Epsilon's Leila Sheridan Makes the Case for Brand and Performance Working as One
Leila Sheridan is Head of Demand, Retail Media at Epsilon, and she came with a clear message: retail media has asked marketers to pick a side for too long.
Brand campaigns build long-term equity, but they resist measurement. Performance campaigns deliver clean numbers, but they leave the brand story untold. Sheridan’s session argued that this choice was never necessary.
Sheridan opened with an analogy built around Oasis. Noel Gallagher is the songwriter working in the background. Liam Gallagher is the frontman commanding the stage. “Both are essential, but too often they’re at odds,” she said.
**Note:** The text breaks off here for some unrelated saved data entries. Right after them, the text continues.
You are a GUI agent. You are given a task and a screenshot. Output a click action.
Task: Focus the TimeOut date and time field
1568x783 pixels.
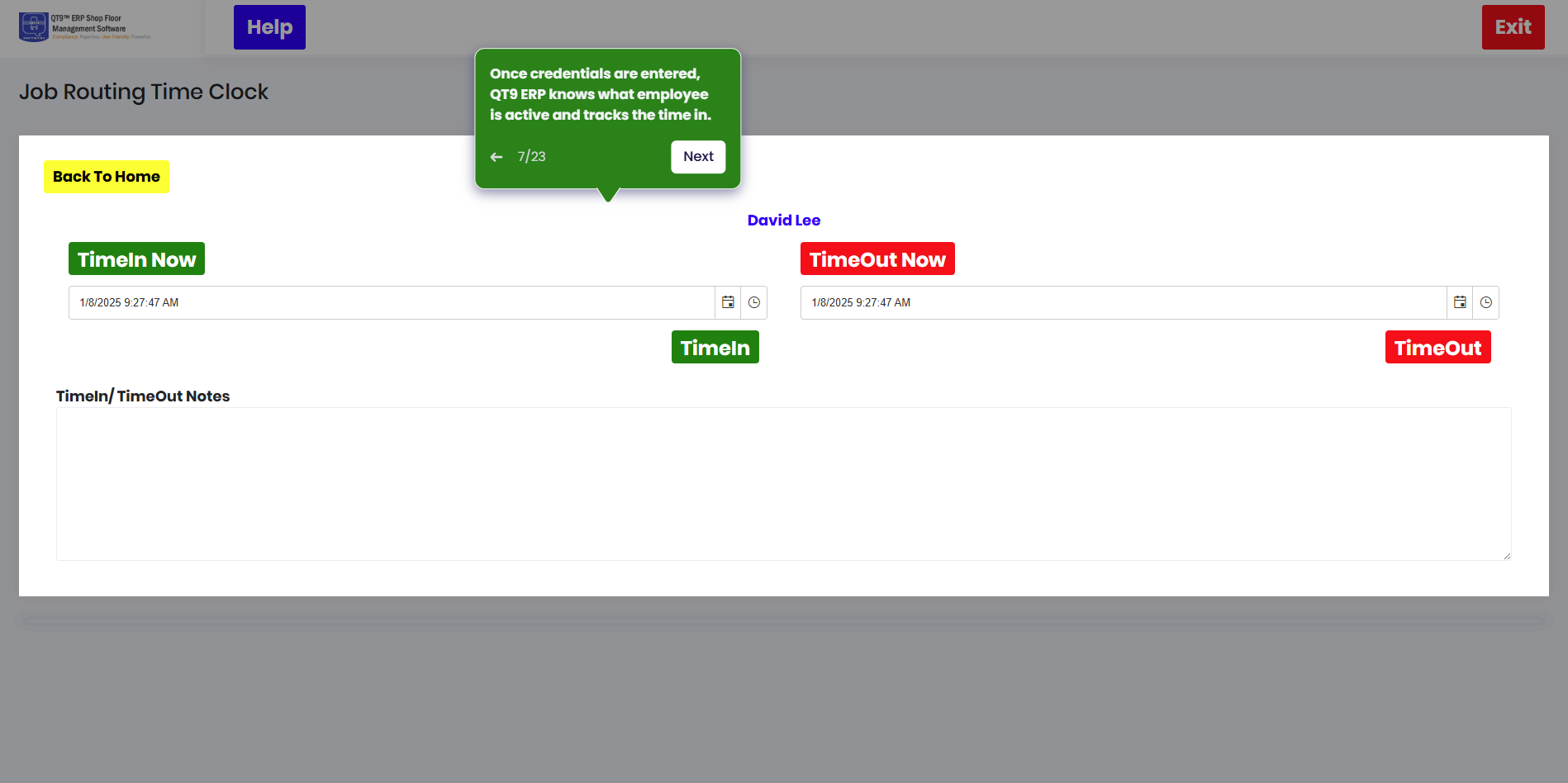[x=1123, y=303]
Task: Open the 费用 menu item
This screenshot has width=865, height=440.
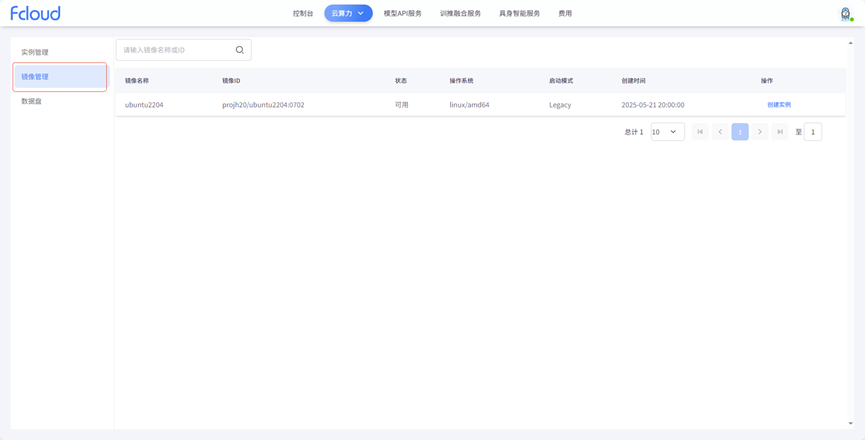Action: point(565,14)
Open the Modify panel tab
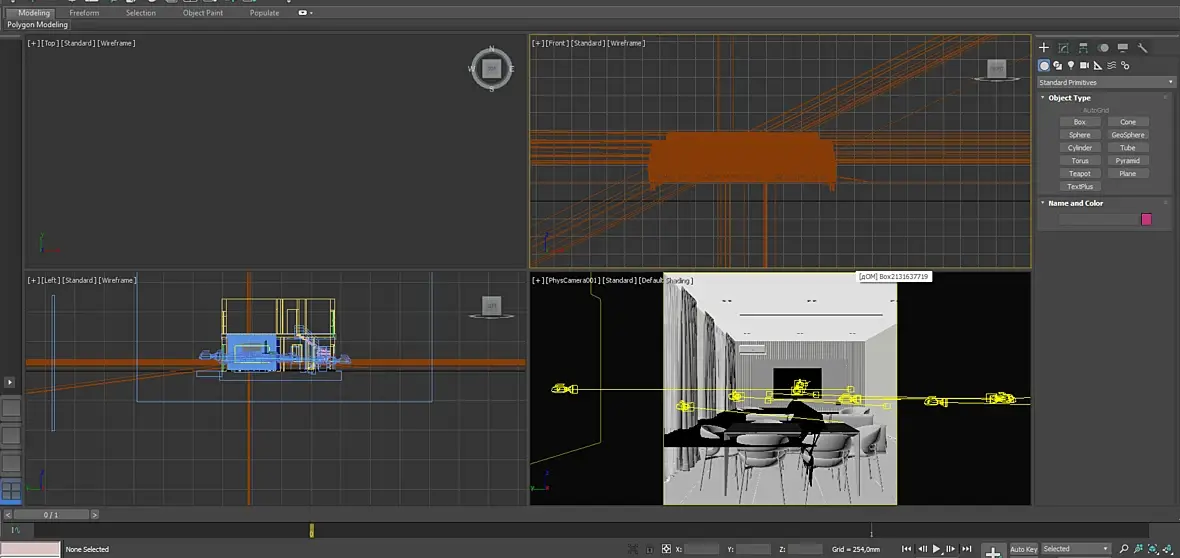 (x=1063, y=47)
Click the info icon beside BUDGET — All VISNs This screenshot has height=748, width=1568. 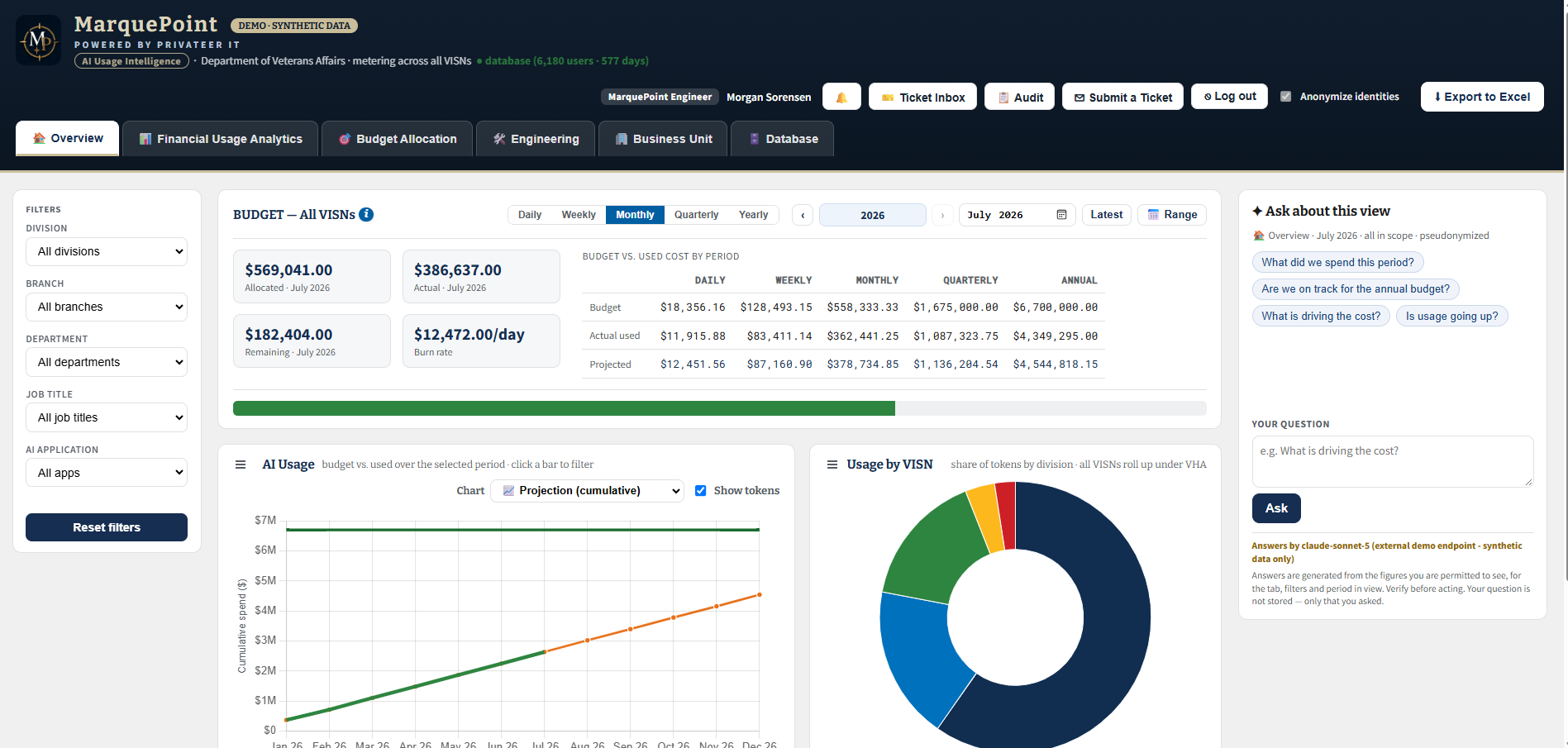[366, 214]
Brand and performance teams end up “working in silos” instead of moving together.
Brand teams build the audience connection that eventually drives a purchase. Performance teams capture the moment of conversion. Neither can fully prove its own contribution without the other.
Retail media has sold marketers a false choice for years, Sheridan argued. “Marketers have been told they have to choose brand for longevity or performance for immediate sales,” she said, “but marketers need both.” The split comes down to measurement. On-site advertising sits inside a retailer’s own environment. It’s competitive and limited to a handful of top listings, but a retailer can tie it directly to a sale. Off-site advertising reaches far more people across connected TV, audio, and display. Retailers have historically had no way to prove that exposure led to a sale later on.
Retailers can now share their own transaction data with brands. That lets advertisers link impressions, clicks, and views on off-site channels directly to purchases made online or in-store. This depends on knowing who the customer actually is, which is where identity resolution comes in.
Sheridan pointed to Epsilon’s Core ID identity network. ComScore independently validated it at 96 percent accuracy. It lets a retailer combine its own first-party data with external signals to recognize the same shopper consistently across touchpoints.
She gave a concrete example. One retail partner has 13 million online and in-store customers and two years of transactional history. Epsilon matches that data against its identity graph at a rate of 75 percent or higher. From there, brands can find those same shoppers across connected TV, online video, and off-site display, then reinforce the message once they land back on the retailer’s site.
Sheridan was careful to flag the limits of purchase history on its own. She used a receipt from a Westfield Shopping Center visit as an example. A single high-value purchase, like an expensive bottle of whiskey bought in January, might suggest a high-net-worth shopper with a taste for spirits.
Then she offered a more personal case. Her nephew once bought a specific mascara as a one-off birthday gift for his young cousin. Looking only at his transaction history would misclassify him as a beauty shopper. “That context really matters,” she said. Enriching transaction data with demographic and lifestyle signals is what separates a useful targeting segment from a misleading one.
This combination lets targeting run from broad audiences, like luxury shoppers likely to respond well on a retailer such as John Lewis, down to individual SKU-level history, including shoppers who bought a specific brand years ago and have since lapsed. The same precision extends into measurement. Brands can track ROAS at the category, brand, and SKU level, run brand uplift studies, and even ring-fence stores nationally to analyze footfall around a campaign.
Sheridan closed by returning to her central theme. Once brands combine identity, transaction data, and off-site reach, they can measure true incrementality rather than assumed impact. They can attribute off-site exposure directly to both online and in-store purchases. “It’s not choosing between long-term brand and short-term sales,” she said. “It’s giving both.”
Retail media has spent years treating brand and performance as competing budgets. Sheridan’s session made the case for treating them as one measurable system instead.